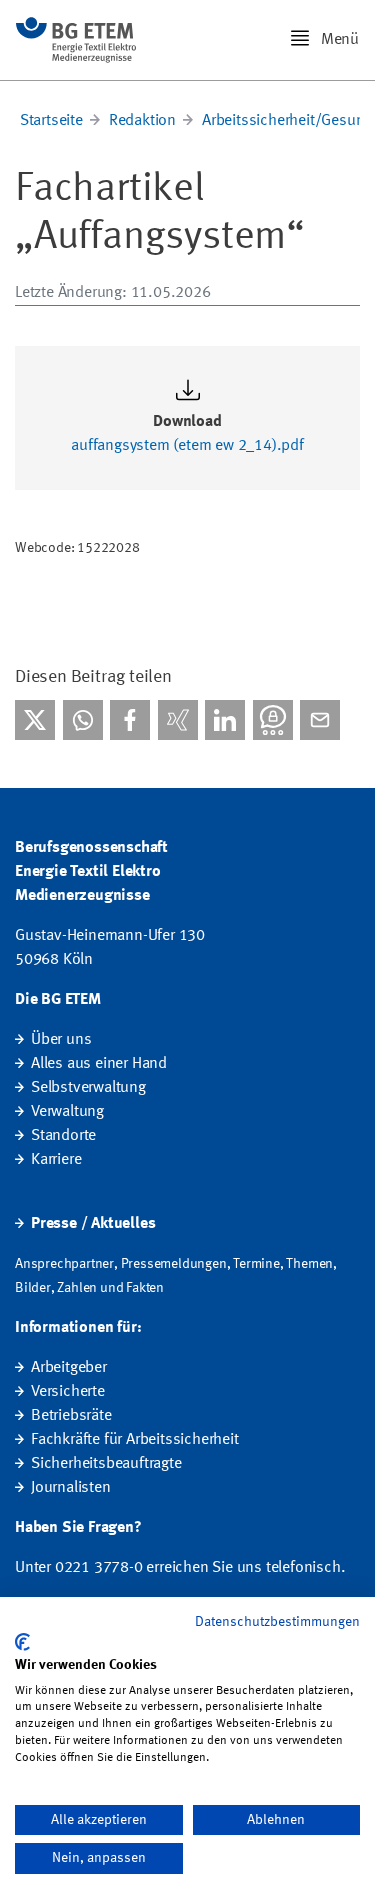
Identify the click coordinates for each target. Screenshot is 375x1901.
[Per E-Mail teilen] (320, 720)
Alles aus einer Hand (99, 1064)
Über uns (61, 1040)
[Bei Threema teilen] (273, 720)
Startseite (51, 121)
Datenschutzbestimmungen (277, 1622)
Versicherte (68, 1392)
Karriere (56, 1160)
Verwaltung (67, 1112)
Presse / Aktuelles (93, 1224)
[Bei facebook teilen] (130, 720)
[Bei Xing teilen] (178, 720)
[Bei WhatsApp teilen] (83, 720)
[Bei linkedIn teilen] (225, 720)
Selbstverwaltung (88, 1088)
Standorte (63, 1136)
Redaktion (142, 121)
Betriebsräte (71, 1416)
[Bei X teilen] (35, 720)
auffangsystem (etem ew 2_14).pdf (187, 446)
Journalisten (71, 1488)
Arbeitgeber (69, 1368)
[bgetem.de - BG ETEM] (76, 40)
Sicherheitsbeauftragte (106, 1464)
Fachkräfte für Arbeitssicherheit (135, 1440)
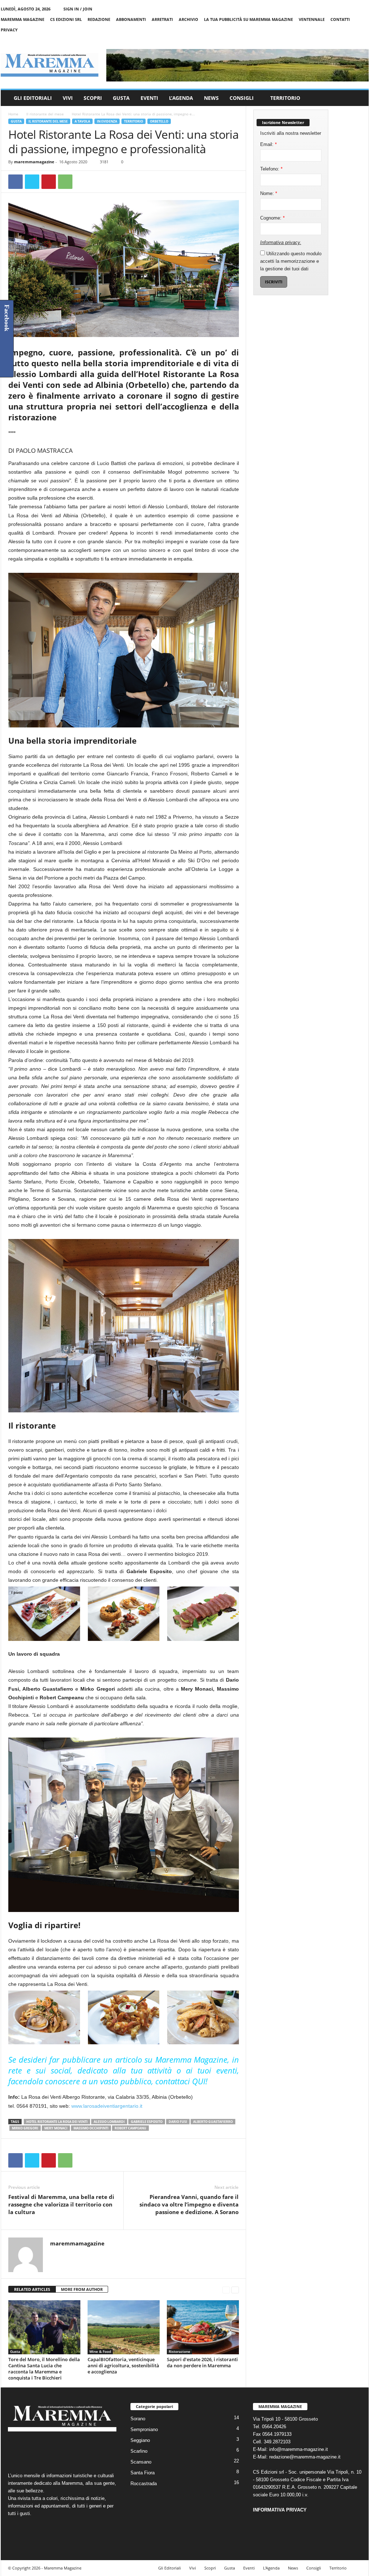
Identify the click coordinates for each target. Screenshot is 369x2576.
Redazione (99, 19)
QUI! (200, 2081)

TASK TO COMPLETE »
Every line from the one that holds "[Bei linkedIn teilen] (225, 720)" to the last line of the records above goes into the answer, exactly as written; nothing else does, and no picture does either.

ANSWER BOX »
[Bei linkedIn teilen] (225, 720)
Selbstverwaltung (88, 1088)
Standorte (63, 1136)
Redaktion (142, 121)
Betriebsräte (71, 1416)
[Bei X teilen] (35, 720)
auffangsystem (etem ew 2_14).pdf (187, 446)
Journalisten (71, 1488)
Arbeitgeber (69, 1368)
[bgetem.de - BG ETEM] (76, 40)
Sicherheitsbeauftragte (106, 1464)
Fachkräfte für Arbeitssicherheit (135, 1440)
Identify the click coordinates for each target. Screenshot is 369x2576.
Redazione (99, 19)
QUI! (200, 2081)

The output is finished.